MASTER
Shaw LIbrary, 6th floor of the OLD BuildingLondon, United Kingdom
 
 

Book launch of Ann Oakley's The Science of Housework

By Department of Social Policy LSE (other events)

Thursday, October 17 2024 6:30 PM 7:30 PM BST
 
ABOUT ABOUT

Hosted by the Department of Social Policy

This event is to launch the latest book by Professor Ann Oakley (Social Research Institute, UCL). 

The Science of Housework tells an important but forgotten story behind the health improvement that took place in the UK and other countries in the early 20th century. An international movement led by women scientists and other campaigners informed the public about the science of domestic cleanliness and introduced it as a subject in higher education. 

Copies of the book will be available on sale.

Speakers: 

Ann Oakley is Professor of Sociology and Social Policy at the Social Research Institute, University College London. She has been researching and writing in the fields of gender, health, methodology and social policy for over 50 years. She set up two research units at the Institute of Education in the early 1990s, both of which continue to flourish today. She has also published novels, short stories and poetry. The Science of Housework is a sequel to one of her early books, The Sociology of Housework.

Helen Roberts is Professor of Child Health Research at UCL Great Ormond Street Institute of Child Health, and a long-term friend, fan and critic of Ann Oakley. A lifer in academia, she got over the wall for a decade as Head of R&D at the children’s charity Barnardo’s where, with colleagues, she set up the What Works for Children? series of studies and publications. Alongside her academic and domestic labour, she has a long-term interest in governance. She is currently a trustee of UCL, elected to UCL Council and in the past has sat on NHS and NICE audit committees and boards. She has research interests in inequalities in health (and how to stop them), research-based advocacy for children, and improving the evidence base in child public health and social care. 
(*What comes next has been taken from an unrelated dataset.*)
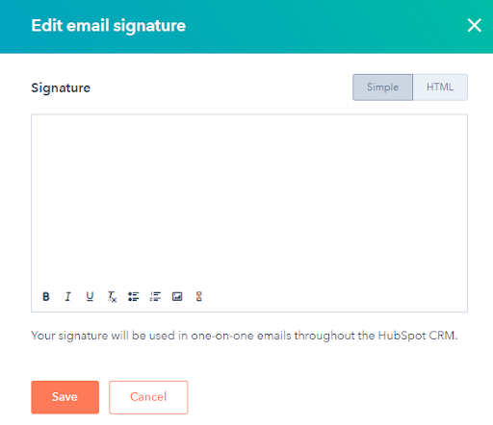Switch the signature editor to HTML mode
The image size is (493, 425).
[x=440, y=88]
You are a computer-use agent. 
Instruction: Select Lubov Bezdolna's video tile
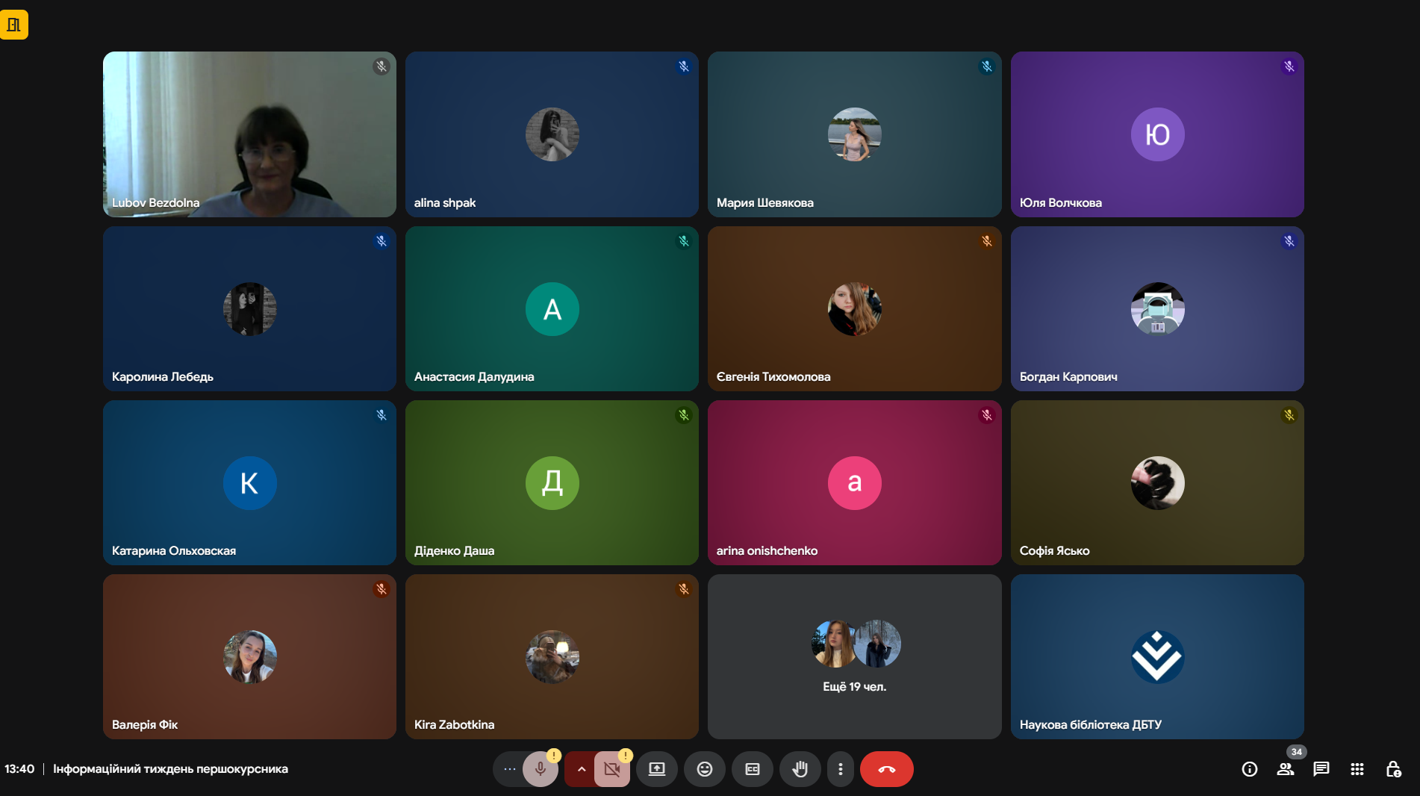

George Ellison is Professor of Data Science and Director of UCLan’s Policy Forum. He first met Ann quite by chance on a bracing cliff-top walk following her Cochrane Lecture (on “Social Science and the Experimenting Society”) at the 1998 Annual Meeting of the Society for Social Medicine in Cardiff. Ann’s uncompromising and critical irreverence for methodological orthodoxy became an enduring inspiration for exploring alternative perspectives and ways of knowing – including those situated in historical, professional and biographical contexts (such as those revealed in her latest monograph on The Science of Housework). They have led George a merry dance over the years, through his work on the embodiment of disadvantage and the scientific reification of racialised identities; and through a series of studies exposing evidentiary and analytical flaws in: the 'Savanna Principle', the heart failure drug 'BiDiL', and the Wilkinson, Barker and Kinlen hypotheses. They remain a key focus of his current work on ‘uncertainty’ and ‘understanding’ in an era where data-led predictive analytics offer both mesmerising insights and pernicious delusions in equal measure.

 

Chair: 

Anne West is Professor of Education Policy in the Department of Social Policy, LSE. Anne carries out a range of different types of research, focusing in particular on education policy and early childhood education and care, in England (past and present), and in comparative perspective. Anne also has interests in health policy.